Sin duda, la experiencia de primera mano aporta verosimilitud a la ficción, pero ¿qué sucede si deseas escribir ficción de género? ¿Qué sucede si deseas escribir sobre una sociedad futura que en nada recuerde a la que hoy conocemos? ¿Qué pasa si deseas escribir sobre un horror sobrenatural o sobre las aventuras de un guerrero solitario en un reino de fantasía?

Al escribir ficción, especialmente si se trata de escribir ciencia ficción, fantasía o terror, los personajes se enfrentan a situaciones de las que resulta imposible que el escritor tenga una experiencia directa.

Así pues, ¿cómo escribir ciencia ficción y resultar convincente al trabajar estas escenas usando sólo tu imaginación?

1. Identificar las partes de la escena que conoces

Por ejemplo, los personajes.

Tus personajes deben ser reconociblemente humanos, cada uno con su propia personalidad, virtudes y defectos.

No importa lo fantástico de la situación a la que les hagas enfrentarse, sus reacciones y emociones pueden (y deben) basarse en las reacciones y emociones que la gente normal, como la que te rodea, experimentaría.

¿Por qué crees que los extraterrestres suelen ser antropomorfos? Porque necesitamos reconocer algo en ellos, otorgarles algo humano, aunque solo sea su apariencia externa.

2. Recrear incidentes de tu propia vida para construir las situaciones a las que los personajes se enfrentan

Es más sencillo escribir sobre determinadas situaciones extremas si has atesorado algunas experiencias similares.

De manera que es aconsejable aprovechar cualquier ocasión que se presente para ampliar tus vivencias.

Practicar deportes de aventura, conocer gente interesante, participar en cursos y talleres sobre diferentes artes y materias, viajar… te ayudará a hacerte con un bagaje de experiencias que te servirán a la hora de escribir.

Probablemente no te habrás visto involucrado en un tiroteo, pero puede que si hayas jugado al paintball.

De esta manera puedes saber lo que se siente al agacharse incómodo detrás de un árbol con gravilla clavándose en las rodillas, al quedarse sin munición en un momento crucial o al recibir el impacto de una bola de pintura en el estómago o la pierna.

Sobre la base de estas experiencias podrás añadir autenticidad a las situaciones más fantásticas, proporcionando esos pequeños detalles y observaciones que realmente aportan vida a una narración.

3. Conocer tus escenarios

En la escritura, y especialmente en la escritura de ciencia ficción, es importante conocer bien los escenarios en los que transcurrirá la acción.

Por ejemplo, si la acción transcurre en la cubierta de vuelo de un transbordador espacial lo conveniente es que te documentes sobre ellas: busca imágenes y descripciones en internet, visita un simulador o al menos la cubierta de vuelo de un avión de pasajeros.

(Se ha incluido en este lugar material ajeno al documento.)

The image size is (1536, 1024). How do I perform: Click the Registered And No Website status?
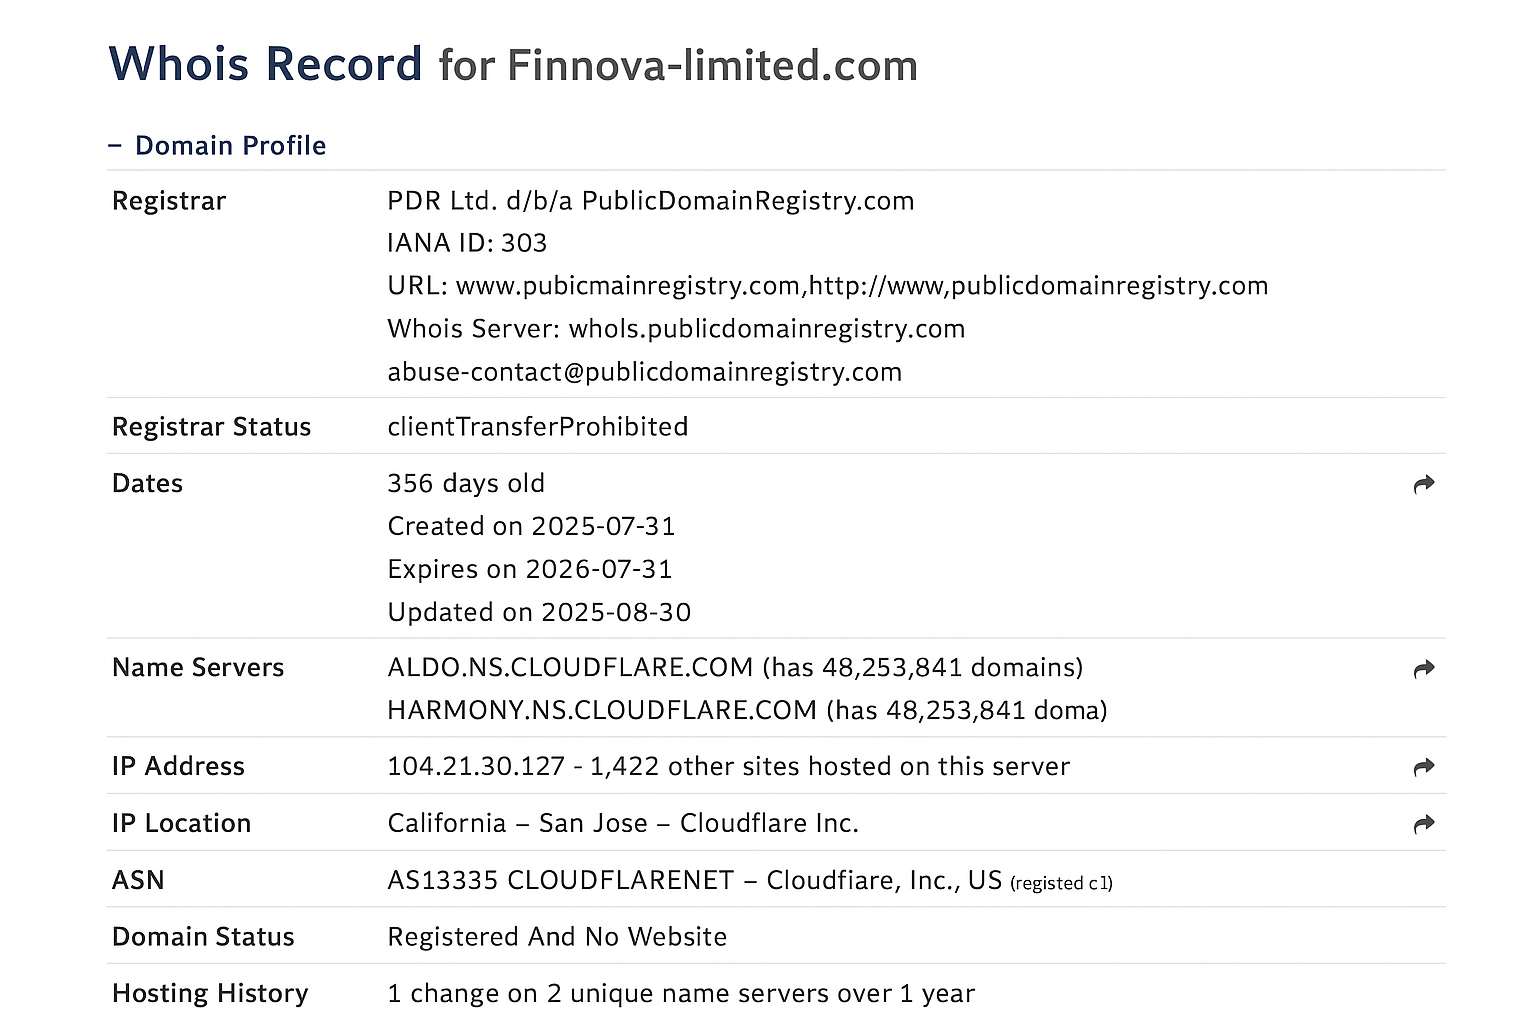[557, 937]
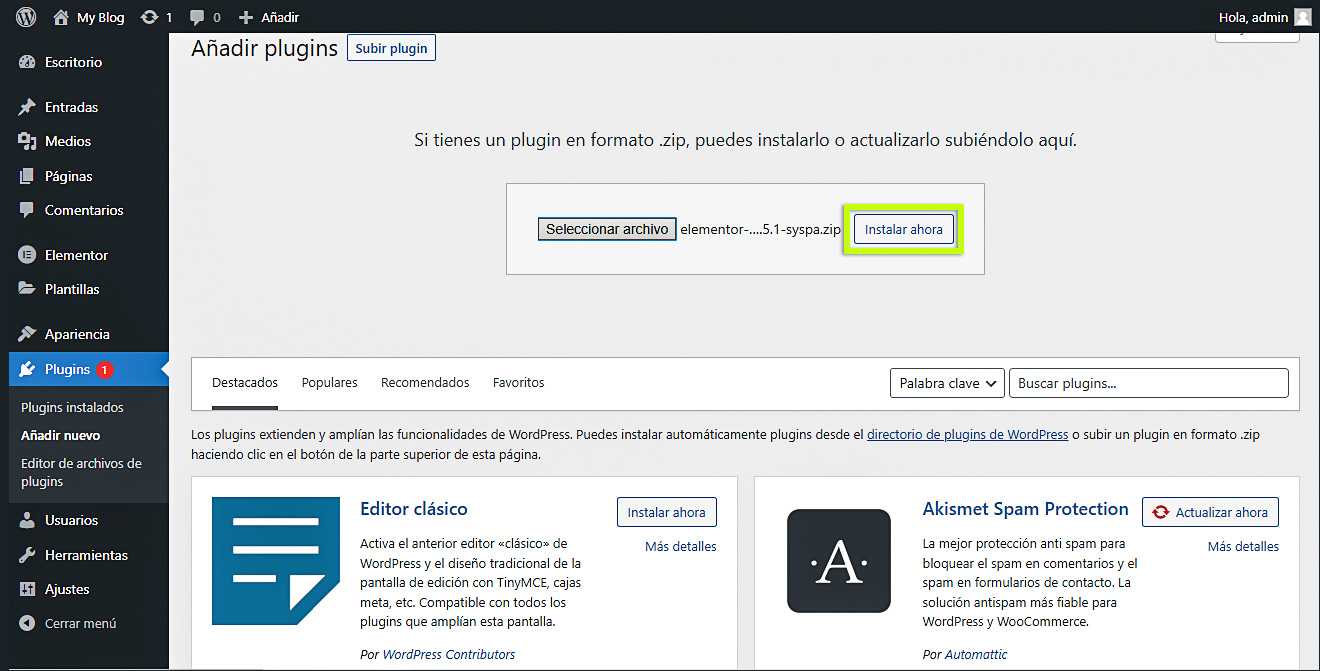Collapse sidebar with Cerrar menú
1320x671 pixels.
pos(80,623)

Aun si se trata de un escenario inventado, por ejemplo una ciudad imaginaria, debes trabajar para recrearla: visionar fotografías de Londres, Ámsterdam o Barcelona, prestar atención a la arquitectura de sus edificios, utilizar Google Maps para «caminar» por las calles de Tokio o El Cairo, dibujar mapas, etc.

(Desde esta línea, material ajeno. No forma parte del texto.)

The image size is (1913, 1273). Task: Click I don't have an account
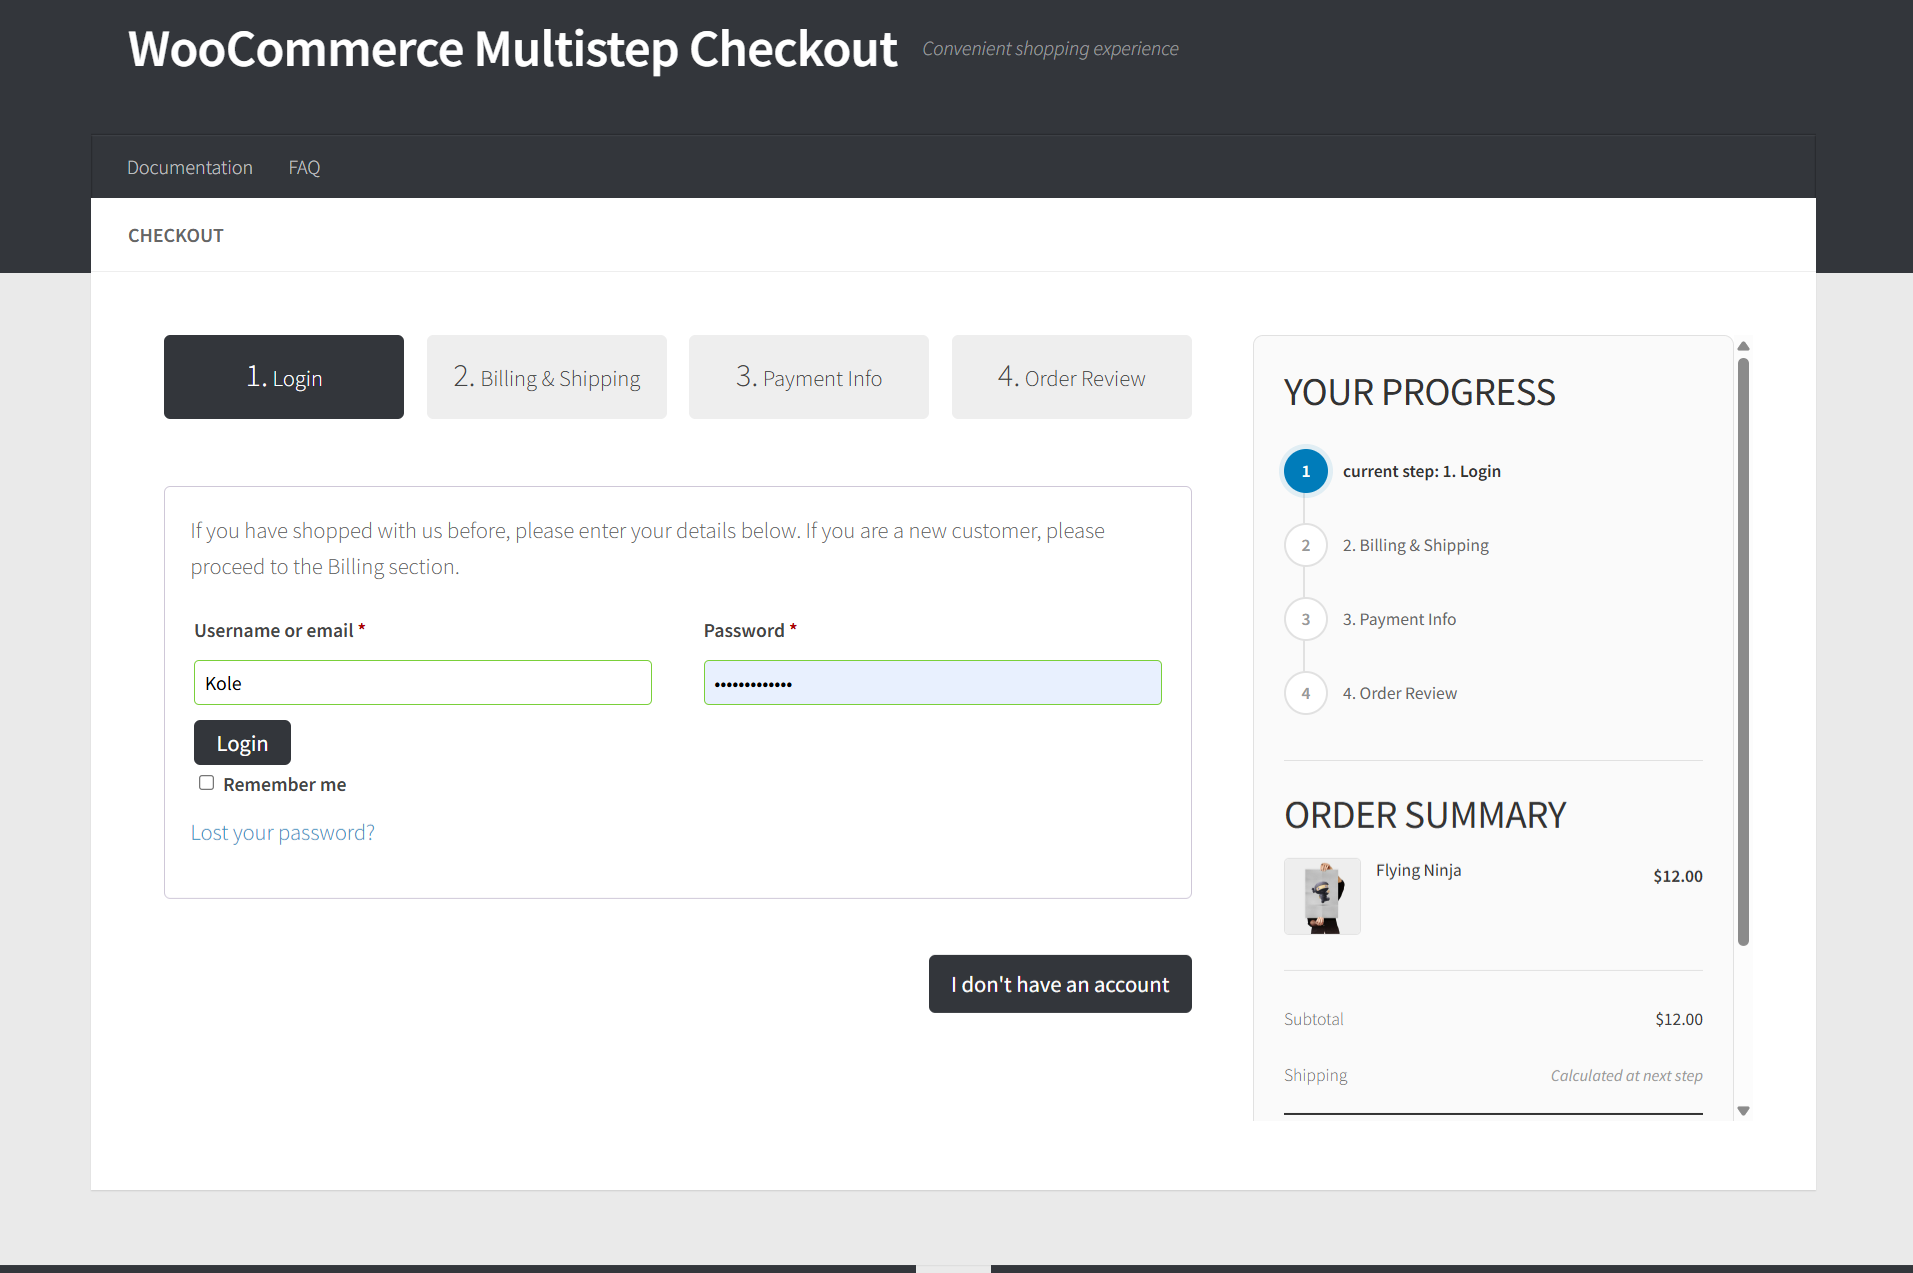[x=1060, y=984]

Por supuesto, todo lo anterior no quiere decir que la imaginación carezca de importancia a la hora de recrear los detalles de una narración.

Una imaginación fértil es una herramienta esencial para cualquier escritor.

Pero escribir no consiste únicamente en recrear el mundo que bulle en tu cabeza, consiste además en hacer ese mundo comprensible para el lector.

Y para ello tienes que dar autenticidad y verosimilitud a tus narraciones, haciendo que el lector reconozca en ellas rasgos del mundo que conoce.